3 - La vida divina en el creyente

«Lo que es nacido de la carne, carne es, y lo que es nacido del Espíritu, espíritu es» (Juan 3:6).

Cada hijo de Dios se convirtió en «un partícipe de la naturaleza divina» a través del nuevo nacimiento (2 Pe. 1:4). Esta nueva naturaleza divina implantada en el creyente es un acto soberano de Dios por su Espíritu y por medio de la Palabra. Así como recibimos la naturaleza humana, degradada por el pecado, a través del nacimiento natural, recibimos la naturaleza de Dios a través del nuevo nacimiento.

Esta nueva naturaleza dada al creyente está inseparablemente ligada a la persona de Cristo que es su fuente. Tiene las mismas cualidades y características en el creyente que en Cristo, con las mismas aspiraciones y alegrías. Solo puede tener libertad cuando puede actuar en el creyente de la misma manera que lo hizo en Cristo cuando estaba en la tierra. Algunos dirán que hoy en día vivimos en un ambiente muy diferente al de cuando Cristo estaba en la tierra. Esto es cierto, por supuesto, si hablamos de inventos y comodidades modernas; pero la naturaleza humana y las relaciones humanas no han cambiado, y era en estas últimas que se manifestaba la naturaleza divina en Cristo.

* [Datos extraídos]:
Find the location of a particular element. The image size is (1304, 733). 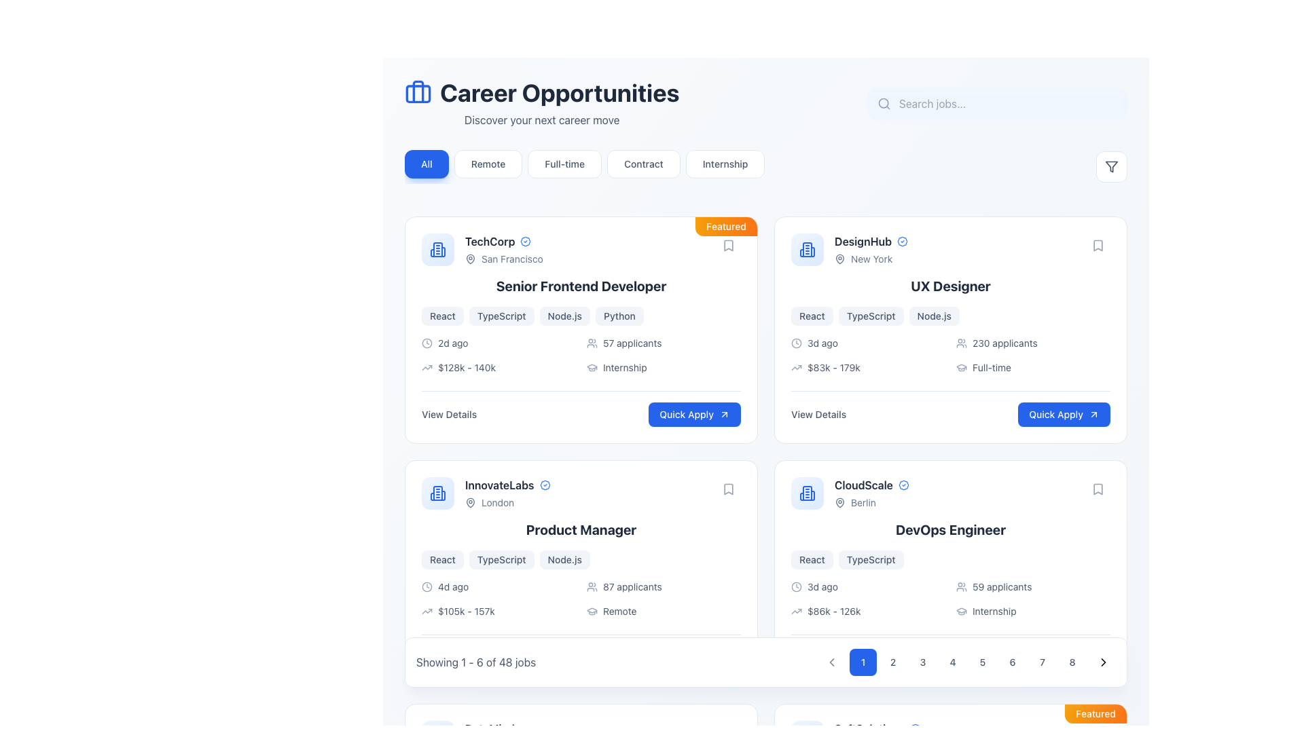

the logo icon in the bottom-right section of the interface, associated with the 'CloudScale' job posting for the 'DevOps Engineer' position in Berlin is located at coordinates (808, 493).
* * *
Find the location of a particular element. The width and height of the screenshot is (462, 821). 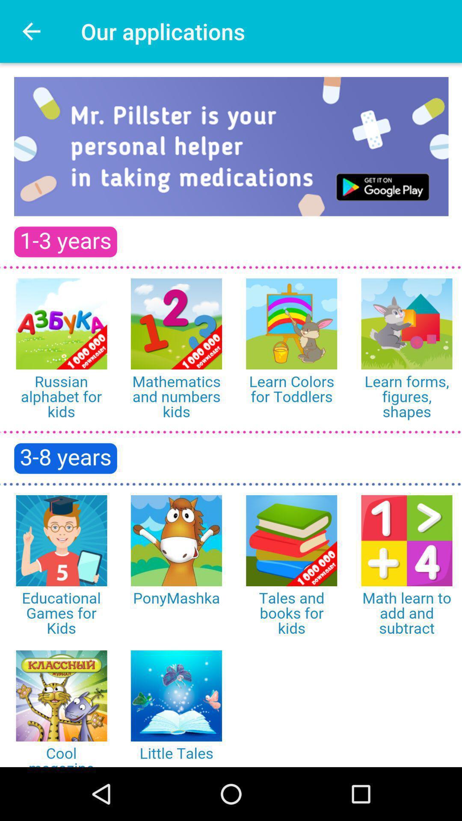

* [Consigna 1]:
Responde con base en el pasaje sobre la vida divina en el creyente:
(a) ¿Qué versículo del Evangelio de Juan se cita al comienzo?
(b) ¿Por qué dos medios implanta Dios la nueva naturaleza divina en el creyente?
(c) Según el último párrafo, ¿qué dos cosas no han cambiado desde que Cristo estaba en la tierra?
* [Consigna 2]: Transcribe del pasaje sobre la vida divina en el creyente el fragmento que va desde "Esta nueva naturaleza dada" hasta "divina en Cristo.", ambas incluidas.
* [Consigna 3]: ¿Cómo sigue el pasaje sobre la vida divina en el creyente? Continúalo a partir de su última oración.

* [Resultado 1]:
(a) Juan 3:6.
(b) Por su Espíritu y por medio de la Palabra.
(c) La naturaleza humana y las relaciones humanas.

* [Resultado 2]:
Esta nueva naturaleza dada al creyente está inseparablemente ligada a la persona de Cristo que es su fuente. Tiene las mismas cualidades y características en el creyente que en Cristo, con las mismas aspiraciones y alegrías. Solo puede tener libertad cuando puede actuar en el creyente de la misma manera que lo hizo en Cristo cuando estaba en la tierra. Algunos dirán que hoy en día vivimos en un ambiente muy diferente al de cuando Cristo estaba en la tierra. Esto es cierto, por supuesto, si hablamos de inventos y comodidades modernas; pero la naturaleza humana y las relaciones humanas no han cambiado, y era en estas últimas que se manifestaba la naturaleza divina en Cristo.

* [Resultado 3]:
Sin esta naturaleza divina, no es posible tener una felicidad permanente. La vida divina se caracteriza esencialmente por la santidad y el amor, y encuentra su perfecta realización en el servicio útil a Dios y al hombre. El creyente solo puede ser feliz si tiene este tipo de vida. También tiene al Espíritu Santo morando en él para fortalecer y desarrollar esta nueva naturaleza. Mientras nos nutrimos de la Palabra de Dios con un corazón obediente y en espíritu de oración, el Espíritu Santo toma lo que es de Cristo y nos lo anuncia (Juan 16:14).

La nueva naturaleza del creyente se complace en Dios y en su voluntad para el hombre. Esta naturaleza divina en él coincide con la voluntad de Dios, ya que ambas provienen de la misma fuente. Cuando el hijo de Dios permite a la naturaleza divina que se desarrolle en él y que sea activa y fuerte, resulta una verdadera felicidad.

E.C. Hadley

4 - La vida que Cristo da

«La palabra de Cristo habite en abundancia en vosotros, en toda sabiduría, enseñándoos y amonestándoos unos a otros, con salmos e himnos y cánticos espirituales, cantando con gracia en vuestros corazones a Dios» (Colosenses 3:16).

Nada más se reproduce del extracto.